Find the line with "At what coordinates should I click to accomplish: Click" in the entries below, then reproduce it and every line after it down to and including the line with "Given: Open the zoom", exactly.

---+---

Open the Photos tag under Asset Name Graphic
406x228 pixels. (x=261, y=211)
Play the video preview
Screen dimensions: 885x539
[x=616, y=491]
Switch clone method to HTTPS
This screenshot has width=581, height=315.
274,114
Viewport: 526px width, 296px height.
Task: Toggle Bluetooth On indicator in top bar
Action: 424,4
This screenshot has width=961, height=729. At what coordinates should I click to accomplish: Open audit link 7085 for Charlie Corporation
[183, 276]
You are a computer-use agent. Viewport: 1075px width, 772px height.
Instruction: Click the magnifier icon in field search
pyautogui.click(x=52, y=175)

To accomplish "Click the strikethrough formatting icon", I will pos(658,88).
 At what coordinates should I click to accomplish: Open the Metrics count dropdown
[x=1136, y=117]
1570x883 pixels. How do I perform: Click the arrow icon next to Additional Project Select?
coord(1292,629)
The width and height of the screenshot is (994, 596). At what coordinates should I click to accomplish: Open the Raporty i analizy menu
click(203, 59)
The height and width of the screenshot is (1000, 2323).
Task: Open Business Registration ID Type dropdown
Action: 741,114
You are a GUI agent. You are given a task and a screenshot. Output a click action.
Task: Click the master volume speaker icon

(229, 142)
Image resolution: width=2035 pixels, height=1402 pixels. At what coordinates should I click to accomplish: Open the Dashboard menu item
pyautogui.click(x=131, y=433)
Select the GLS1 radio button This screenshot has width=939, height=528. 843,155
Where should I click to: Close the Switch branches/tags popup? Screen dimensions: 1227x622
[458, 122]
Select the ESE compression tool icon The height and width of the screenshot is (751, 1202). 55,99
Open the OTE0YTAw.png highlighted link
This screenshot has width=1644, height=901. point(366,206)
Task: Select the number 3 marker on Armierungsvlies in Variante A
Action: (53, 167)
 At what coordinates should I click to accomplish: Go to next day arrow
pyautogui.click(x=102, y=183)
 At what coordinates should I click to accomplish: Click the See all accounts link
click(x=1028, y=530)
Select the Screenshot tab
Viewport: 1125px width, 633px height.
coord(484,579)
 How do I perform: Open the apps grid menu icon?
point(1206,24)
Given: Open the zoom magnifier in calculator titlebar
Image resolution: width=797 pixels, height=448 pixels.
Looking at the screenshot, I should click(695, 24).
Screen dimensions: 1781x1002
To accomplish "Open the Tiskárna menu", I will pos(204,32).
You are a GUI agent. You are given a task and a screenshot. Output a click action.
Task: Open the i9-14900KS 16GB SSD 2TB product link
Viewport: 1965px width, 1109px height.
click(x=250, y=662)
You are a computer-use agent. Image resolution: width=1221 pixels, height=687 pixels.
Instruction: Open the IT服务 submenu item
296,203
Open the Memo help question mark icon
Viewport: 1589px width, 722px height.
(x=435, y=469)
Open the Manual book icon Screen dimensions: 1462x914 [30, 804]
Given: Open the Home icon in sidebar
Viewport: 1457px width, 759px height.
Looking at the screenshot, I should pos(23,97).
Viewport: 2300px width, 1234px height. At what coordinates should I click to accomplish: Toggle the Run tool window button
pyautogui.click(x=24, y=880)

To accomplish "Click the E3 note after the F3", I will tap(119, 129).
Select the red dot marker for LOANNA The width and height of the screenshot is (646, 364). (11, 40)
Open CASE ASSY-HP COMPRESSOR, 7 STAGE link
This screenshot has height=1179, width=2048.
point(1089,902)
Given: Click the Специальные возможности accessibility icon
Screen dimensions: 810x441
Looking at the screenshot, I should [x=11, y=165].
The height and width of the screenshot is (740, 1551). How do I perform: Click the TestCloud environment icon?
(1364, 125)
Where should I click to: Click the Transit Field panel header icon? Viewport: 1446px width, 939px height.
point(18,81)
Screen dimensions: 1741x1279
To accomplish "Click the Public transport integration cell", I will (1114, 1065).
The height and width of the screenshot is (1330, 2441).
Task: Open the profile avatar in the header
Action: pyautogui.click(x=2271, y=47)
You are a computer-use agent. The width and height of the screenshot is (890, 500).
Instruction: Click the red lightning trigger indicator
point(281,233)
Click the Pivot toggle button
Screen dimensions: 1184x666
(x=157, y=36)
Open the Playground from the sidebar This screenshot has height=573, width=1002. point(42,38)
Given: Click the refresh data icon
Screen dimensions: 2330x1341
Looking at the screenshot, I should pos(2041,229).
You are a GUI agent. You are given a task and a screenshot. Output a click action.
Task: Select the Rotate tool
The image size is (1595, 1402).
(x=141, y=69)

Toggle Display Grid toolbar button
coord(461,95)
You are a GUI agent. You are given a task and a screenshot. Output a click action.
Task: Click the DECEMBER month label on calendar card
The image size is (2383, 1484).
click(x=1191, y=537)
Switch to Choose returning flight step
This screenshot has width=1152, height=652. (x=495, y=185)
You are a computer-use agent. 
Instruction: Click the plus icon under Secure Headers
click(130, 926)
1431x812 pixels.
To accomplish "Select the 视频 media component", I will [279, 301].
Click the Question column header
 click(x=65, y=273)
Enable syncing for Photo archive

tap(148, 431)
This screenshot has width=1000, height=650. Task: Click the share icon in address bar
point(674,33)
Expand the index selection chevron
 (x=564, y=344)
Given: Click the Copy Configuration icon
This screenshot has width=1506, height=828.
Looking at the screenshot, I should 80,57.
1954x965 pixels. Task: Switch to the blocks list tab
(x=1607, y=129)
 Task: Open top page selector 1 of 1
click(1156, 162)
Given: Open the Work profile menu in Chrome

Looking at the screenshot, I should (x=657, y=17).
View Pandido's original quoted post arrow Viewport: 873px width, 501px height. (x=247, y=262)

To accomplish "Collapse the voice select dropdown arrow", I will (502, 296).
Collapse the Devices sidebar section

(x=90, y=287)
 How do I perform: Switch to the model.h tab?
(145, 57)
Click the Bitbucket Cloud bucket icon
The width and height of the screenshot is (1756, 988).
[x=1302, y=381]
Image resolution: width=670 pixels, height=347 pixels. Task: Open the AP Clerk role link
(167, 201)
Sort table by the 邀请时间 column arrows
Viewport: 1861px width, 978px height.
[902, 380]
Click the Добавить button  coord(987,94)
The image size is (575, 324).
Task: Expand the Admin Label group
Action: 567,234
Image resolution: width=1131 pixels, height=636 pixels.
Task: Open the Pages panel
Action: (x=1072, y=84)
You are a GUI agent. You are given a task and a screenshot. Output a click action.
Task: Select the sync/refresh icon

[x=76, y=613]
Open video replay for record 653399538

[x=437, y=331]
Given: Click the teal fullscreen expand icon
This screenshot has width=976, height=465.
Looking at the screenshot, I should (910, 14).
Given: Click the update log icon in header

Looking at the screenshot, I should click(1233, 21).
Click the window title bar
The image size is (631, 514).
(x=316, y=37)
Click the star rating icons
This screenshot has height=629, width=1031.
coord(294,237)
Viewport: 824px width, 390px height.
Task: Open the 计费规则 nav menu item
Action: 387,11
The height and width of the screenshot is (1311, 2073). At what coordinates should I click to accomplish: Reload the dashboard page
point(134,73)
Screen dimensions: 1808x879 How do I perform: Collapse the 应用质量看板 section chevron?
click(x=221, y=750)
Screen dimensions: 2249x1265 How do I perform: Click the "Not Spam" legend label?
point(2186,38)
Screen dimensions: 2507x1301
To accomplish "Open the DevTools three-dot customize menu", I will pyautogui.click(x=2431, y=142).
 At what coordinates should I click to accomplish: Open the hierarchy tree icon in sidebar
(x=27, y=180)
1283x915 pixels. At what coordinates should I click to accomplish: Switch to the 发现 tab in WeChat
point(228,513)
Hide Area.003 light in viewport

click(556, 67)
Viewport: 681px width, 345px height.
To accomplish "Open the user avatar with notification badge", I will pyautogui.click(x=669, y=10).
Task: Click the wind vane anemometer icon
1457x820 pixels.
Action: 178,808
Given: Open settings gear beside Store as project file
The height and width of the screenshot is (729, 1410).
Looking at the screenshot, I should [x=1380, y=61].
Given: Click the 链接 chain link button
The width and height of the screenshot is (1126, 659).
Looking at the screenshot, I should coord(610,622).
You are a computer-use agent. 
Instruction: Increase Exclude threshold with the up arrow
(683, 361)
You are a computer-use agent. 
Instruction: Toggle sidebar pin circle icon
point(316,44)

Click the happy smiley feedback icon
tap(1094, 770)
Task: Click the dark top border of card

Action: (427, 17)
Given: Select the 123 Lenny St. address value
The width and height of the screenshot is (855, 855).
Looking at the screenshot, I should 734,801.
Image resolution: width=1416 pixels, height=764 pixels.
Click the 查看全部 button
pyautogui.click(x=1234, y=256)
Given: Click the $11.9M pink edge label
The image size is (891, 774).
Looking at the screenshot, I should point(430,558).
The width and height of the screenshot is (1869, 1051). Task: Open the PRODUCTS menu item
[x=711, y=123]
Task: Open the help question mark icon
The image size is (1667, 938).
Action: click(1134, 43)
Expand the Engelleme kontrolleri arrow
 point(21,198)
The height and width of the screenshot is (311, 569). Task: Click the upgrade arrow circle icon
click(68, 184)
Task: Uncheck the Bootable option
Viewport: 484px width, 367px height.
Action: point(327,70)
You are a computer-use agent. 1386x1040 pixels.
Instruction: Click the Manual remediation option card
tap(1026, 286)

---+---

Exercise solution
 At what coordinates should I click to accomplish: Click the See all accounts link
click(x=1028, y=530)
Select the Screenshot tab
Viewport: 1125px width, 633px height.
coord(484,579)
 How do I perform: Open the apps grid menu icon?
point(1206,24)
Given: Open the zoom magnifier in calculator titlebar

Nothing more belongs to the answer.